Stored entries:
———

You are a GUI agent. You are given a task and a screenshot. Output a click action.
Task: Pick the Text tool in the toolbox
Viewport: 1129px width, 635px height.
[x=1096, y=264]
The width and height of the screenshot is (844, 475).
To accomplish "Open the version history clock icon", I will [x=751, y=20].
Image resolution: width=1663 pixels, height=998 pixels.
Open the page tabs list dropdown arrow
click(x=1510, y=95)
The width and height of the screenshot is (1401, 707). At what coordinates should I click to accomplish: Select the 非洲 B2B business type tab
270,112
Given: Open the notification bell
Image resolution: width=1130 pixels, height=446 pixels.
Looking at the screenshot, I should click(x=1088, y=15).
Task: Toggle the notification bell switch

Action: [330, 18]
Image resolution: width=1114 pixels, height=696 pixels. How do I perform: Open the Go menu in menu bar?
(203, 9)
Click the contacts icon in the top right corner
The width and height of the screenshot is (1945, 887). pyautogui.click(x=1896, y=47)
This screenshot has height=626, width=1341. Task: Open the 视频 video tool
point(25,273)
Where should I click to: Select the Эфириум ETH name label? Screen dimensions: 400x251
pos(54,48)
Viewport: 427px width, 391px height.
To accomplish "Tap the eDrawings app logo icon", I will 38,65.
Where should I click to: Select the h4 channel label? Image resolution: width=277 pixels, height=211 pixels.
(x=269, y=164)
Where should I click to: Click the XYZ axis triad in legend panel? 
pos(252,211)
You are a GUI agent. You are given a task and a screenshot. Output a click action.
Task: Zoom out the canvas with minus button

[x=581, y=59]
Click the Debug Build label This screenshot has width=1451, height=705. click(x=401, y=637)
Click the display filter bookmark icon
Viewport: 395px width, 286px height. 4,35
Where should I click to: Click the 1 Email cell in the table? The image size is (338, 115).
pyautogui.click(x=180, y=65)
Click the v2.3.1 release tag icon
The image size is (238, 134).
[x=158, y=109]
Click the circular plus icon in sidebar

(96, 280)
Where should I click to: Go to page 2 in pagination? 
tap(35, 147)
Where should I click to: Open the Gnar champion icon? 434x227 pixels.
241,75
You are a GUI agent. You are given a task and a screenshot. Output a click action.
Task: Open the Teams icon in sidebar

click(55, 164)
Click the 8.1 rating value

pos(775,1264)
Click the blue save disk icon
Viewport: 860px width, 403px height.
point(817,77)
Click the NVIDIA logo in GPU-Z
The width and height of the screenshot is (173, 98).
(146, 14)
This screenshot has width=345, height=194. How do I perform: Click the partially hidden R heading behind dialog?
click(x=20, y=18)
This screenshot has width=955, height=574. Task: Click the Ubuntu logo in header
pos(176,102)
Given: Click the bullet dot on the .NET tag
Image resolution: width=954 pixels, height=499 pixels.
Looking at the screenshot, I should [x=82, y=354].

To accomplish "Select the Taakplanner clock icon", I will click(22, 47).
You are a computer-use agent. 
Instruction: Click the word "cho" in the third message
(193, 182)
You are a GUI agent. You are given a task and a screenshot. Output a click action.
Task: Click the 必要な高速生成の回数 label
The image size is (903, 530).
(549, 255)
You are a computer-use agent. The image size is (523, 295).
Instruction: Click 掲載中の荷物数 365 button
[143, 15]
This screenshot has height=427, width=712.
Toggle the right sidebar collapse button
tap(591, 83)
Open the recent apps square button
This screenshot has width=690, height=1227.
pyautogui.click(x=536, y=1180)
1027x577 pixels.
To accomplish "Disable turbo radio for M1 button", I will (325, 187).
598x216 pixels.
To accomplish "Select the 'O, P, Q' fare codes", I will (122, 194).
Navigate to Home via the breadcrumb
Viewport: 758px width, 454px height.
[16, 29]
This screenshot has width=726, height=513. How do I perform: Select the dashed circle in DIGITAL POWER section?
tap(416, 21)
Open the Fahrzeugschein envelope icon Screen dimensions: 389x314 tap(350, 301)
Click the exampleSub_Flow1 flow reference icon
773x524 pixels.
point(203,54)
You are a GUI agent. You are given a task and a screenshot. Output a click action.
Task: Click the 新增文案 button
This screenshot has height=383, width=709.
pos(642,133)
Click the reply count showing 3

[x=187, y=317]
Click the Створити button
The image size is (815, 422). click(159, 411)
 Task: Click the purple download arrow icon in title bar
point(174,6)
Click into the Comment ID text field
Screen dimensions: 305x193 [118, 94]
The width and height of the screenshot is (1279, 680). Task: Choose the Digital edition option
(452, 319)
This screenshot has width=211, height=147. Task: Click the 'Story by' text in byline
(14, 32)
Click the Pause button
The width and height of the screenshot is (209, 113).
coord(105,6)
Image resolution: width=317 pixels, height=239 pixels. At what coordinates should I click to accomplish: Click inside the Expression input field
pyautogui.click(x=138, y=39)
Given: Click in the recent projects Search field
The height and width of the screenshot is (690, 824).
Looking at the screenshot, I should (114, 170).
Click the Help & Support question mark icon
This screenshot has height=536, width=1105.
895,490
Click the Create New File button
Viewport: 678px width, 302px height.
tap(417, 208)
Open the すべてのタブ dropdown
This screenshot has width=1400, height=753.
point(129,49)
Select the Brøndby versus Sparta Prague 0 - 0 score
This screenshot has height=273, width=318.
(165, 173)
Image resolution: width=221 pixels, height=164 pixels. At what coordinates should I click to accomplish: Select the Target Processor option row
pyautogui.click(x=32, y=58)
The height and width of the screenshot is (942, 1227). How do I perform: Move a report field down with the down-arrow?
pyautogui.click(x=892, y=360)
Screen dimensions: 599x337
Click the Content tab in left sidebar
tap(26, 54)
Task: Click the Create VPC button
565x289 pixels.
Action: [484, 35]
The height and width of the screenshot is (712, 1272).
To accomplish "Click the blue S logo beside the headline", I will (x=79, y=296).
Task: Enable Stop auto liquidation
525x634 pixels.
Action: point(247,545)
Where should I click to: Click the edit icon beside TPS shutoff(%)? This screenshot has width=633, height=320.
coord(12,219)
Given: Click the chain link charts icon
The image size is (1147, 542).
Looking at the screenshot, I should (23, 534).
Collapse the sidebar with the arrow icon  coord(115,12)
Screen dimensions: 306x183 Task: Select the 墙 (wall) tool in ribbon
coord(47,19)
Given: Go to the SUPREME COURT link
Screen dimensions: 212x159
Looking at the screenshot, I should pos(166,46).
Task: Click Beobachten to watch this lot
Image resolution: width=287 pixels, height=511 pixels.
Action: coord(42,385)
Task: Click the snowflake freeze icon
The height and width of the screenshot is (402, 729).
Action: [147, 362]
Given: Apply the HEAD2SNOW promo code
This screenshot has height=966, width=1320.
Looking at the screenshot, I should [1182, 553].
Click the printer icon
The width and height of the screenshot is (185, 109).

———

WHAT TO WORK ON » Revise the records above so that every occurrence of "notification bell" becomes "alert bell", leaving everything else unchanged.

RESULT »
You are a GUI agent. You are given a task and a screenshot. Output a click action.
Task: Pick the Text tool in the toolbox
Viewport: 1129px width, 635px height.
[x=1096, y=264]
The width and height of the screenshot is (844, 475).
To accomplish "Open the version history clock icon", I will [x=751, y=20].
Image resolution: width=1663 pixels, height=998 pixels.
Open the page tabs list dropdown arrow
click(x=1510, y=95)
The width and height of the screenshot is (1401, 707). At what coordinates should I click to accomplish: Select the 非洲 B2B business type tab
270,112
Given: Open the alert bell
Image resolution: width=1130 pixels, height=446 pixels.
Looking at the screenshot, I should click(x=1088, y=15).
Task: Toggle the alert bell switch

Action: [330, 18]
Image resolution: width=1114 pixels, height=696 pixels. How do I perform: Open the Go menu in menu bar?
(203, 9)
Click the contacts icon in the top right corner
The width and height of the screenshot is (1945, 887). pyautogui.click(x=1896, y=47)
This screenshot has height=626, width=1341. Task: Open the 视频 video tool
point(25,273)
Where should I click to: Select the Эфириум ETH name label? Screen dimensions: 400x251
pos(54,48)
Viewport: 427px width, 391px height.
To accomplish "Tap the eDrawings app logo icon", I will 38,65.
Where should I click to: Select the h4 channel label? Image resolution: width=277 pixels, height=211 pixels.
(x=269, y=164)
Where should I click to: Click the XYZ axis triad in legend panel? 
pos(252,211)
You are a GUI agent. You are given a task and a screenshot. Output a click action.
Task: Zoom out the canvas with minus button

[x=581, y=59]
Click the Debug Build label This screenshot has width=1451, height=705. click(x=401, y=637)
Click the display filter bookmark icon
Viewport: 395px width, 286px height. 4,35
Where should I click to: Click the 1 Email cell in the table? The image size is (338, 115).
pyautogui.click(x=180, y=65)
Click the v2.3.1 release tag icon
The image size is (238, 134).
[x=158, y=109]
Click the circular plus icon in sidebar

(96, 280)
Where should I click to: Go to page 2 in pagination? 
tap(35, 147)
Where should I click to: Open the Gnar champion icon? 434x227 pixels.
241,75
You are a GUI agent. You are given a task and a screenshot. Output a click action.
Task: Open the Teams icon in sidebar

click(55, 164)
Click the 8.1 rating value

pos(775,1264)
Click the blue save disk icon
Viewport: 860px width, 403px height.
point(817,77)
Click the NVIDIA logo in GPU-Z
The width and height of the screenshot is (173, 98).
(146, 14)
This screenshot has width=345, height=194. How do I perform: Click the partially hidden R heading behind dialog?
click(x=20, y=18)
This screenshot has width=955, height=574. Task: Click the Ubuntu logo in header
pos(176,102)
Given: Click the bullet dot on the .NET tag
Image resolution: width=954 pixels, height=499 pixels.
Looking at the screenshot, I should [x=82, y=354].

To accomplish "Select the Taakplanner clock icon", I will click(22, 47).
You are a computer-use agent. 
Instruction: Click the word "cho" in the third message
(193, 182)
You are a GUI agent. You are given a task and a screenshot. Output a click action.
Task: Click the 必要な高速生成の回数 label
The image size is (903, 530).
(549, 255)
You are a computer-use agent. The image size is (523, 295).
Instruction: Click 掲載中の荷物数 365 button
[143, 15]
This screenshot has height=427, width=712.
Toggle the right sidebar collapse button
tap(591, 83)
Open the recent apps square button
This screenshot has width=690, height=1227.
pyautogui.click(x=536, y=1180)
1027x577 pixels.
To accomplish "Disable turbo radio for M1 button", I will (325, 187).
598x216 pixels.
To accomplish "Select the 'O, P, Q' fare codes", I will (122, 194).
Navigate to Home via the breadcrumb
Viewport: 758px width, 454px height.
[16, 29]
This screenshot has width=726, height=513. How do I perform: Select the dashed circle in DIGITAL POWER section?
tap(416, 21)
Open the Fahrzeugschein envelope icon Screen dimensions: 389x314 tap(350, 301)
Click the exampleSub_Flow1 flow reference icon
773x524 pixels.
point(203,54)
You are a GUI agent. You are given a task and a screenshot. Output a click action.
Task: Click the 新增文案 button
This screenshot has height=383, width=709.
pos(642,133)
Click the reply count showing 3

[x=187, y=317]
Click the Створити button
The image size is (815, 422). click(159, 411)
 Task: Click the purple download arrow icon in title bar
point(174,6)
Click into the Comment ID text field
Screen dimensions: 305x193 [118, 94]
The width and height of the screenshot is (1279, 680). Task: Choose the Digital edition option
(452, 319)
This screenshot has width=211, height=147. Task: Click the 'Story by' text in byline
(14, 32)
Click the Pause button
The width and height of the screenshot is (209, 113).
coord(105,6)
Image resolution: width=317 pixels, height=239 pixels. At what coordinates should I click to accomplish: Click inside the Expression input field
pyautogui.click(x=138, y=39)
Given: Click in the recent projects Search field
The height and width of the screenshot is (690, 824).
Looking at the screenshot, I should (114, 170).
Click the Help & Support question mark icon
This screenshot has height=536, width=1105.
895,490
Click the Create New File button
Viewport: 678px width, 302px height.
tap(417, 208)
Open the すべてのタブ dropdown
This screenshot has width=1400, height=753.
point(129,49)
Select the Brøndby versus Sparta Prague 0 - 0 score
This screenshot has height=273, width=318.
(165, 173)
Image resolution: width=221 pixels, height=164 pixels. At what coordinates should I click to accomplish: Select the Target Processor option row
pyautogui.click(x=32, y=58)
The height and width of the screenshot is (942, 1227). How do I perform: Move a report field down with the down-arrow?
pyautogui.click(x=892, y=360)
Screen dimensions: 599x337
Click the Content tab in left sidebar
tap(26, 54)
Task: Click the Create VPC button
565x289 pixels.
Action: [484, 35]
The height and width of the screenshot is (712, 1272).
To accomplish "Click the blue S logo beside the headline", I will (x=79, y=296).
Task: Enable Stop auto liquidation
525x634 pixels.
Action: point(247,545)
Where should I click to: Click the edit icon beside TPS shutoff(%)? This screenshot has width=633, height=320.
coord(12,219)
Given: Click the chain link charts icon
The image size is (1147, 542).
Looking at the screenshot, I should (23, 534).
Collapse the sidebar with the arrow icon  coord(115,12)
Screen dimensions: 306x183 Task: Select the 墙 (wall) tool in ribbon
coord(47,19)
Given: Go to the SUPREME COURT link
Screen dimensions: 212x159
Looking at the screenshot, I should pos(166,46).
Task: Click Beobachten to watch this lot
Image resolution: width=287 pixels, height=511 pixels.
Action: coord(42,385)
Task: Click the snowflake freeze icon
The height and width of the screenshot is (402, 729).
Action: [147, 362]
Given: Apply the HEAD2SNOW promo code
This screenshot has height=966, width=1320.
Looking at the screenshot, I should [1182, 553].
Click the printer icon
The width and height of the screenshot is (185, 109).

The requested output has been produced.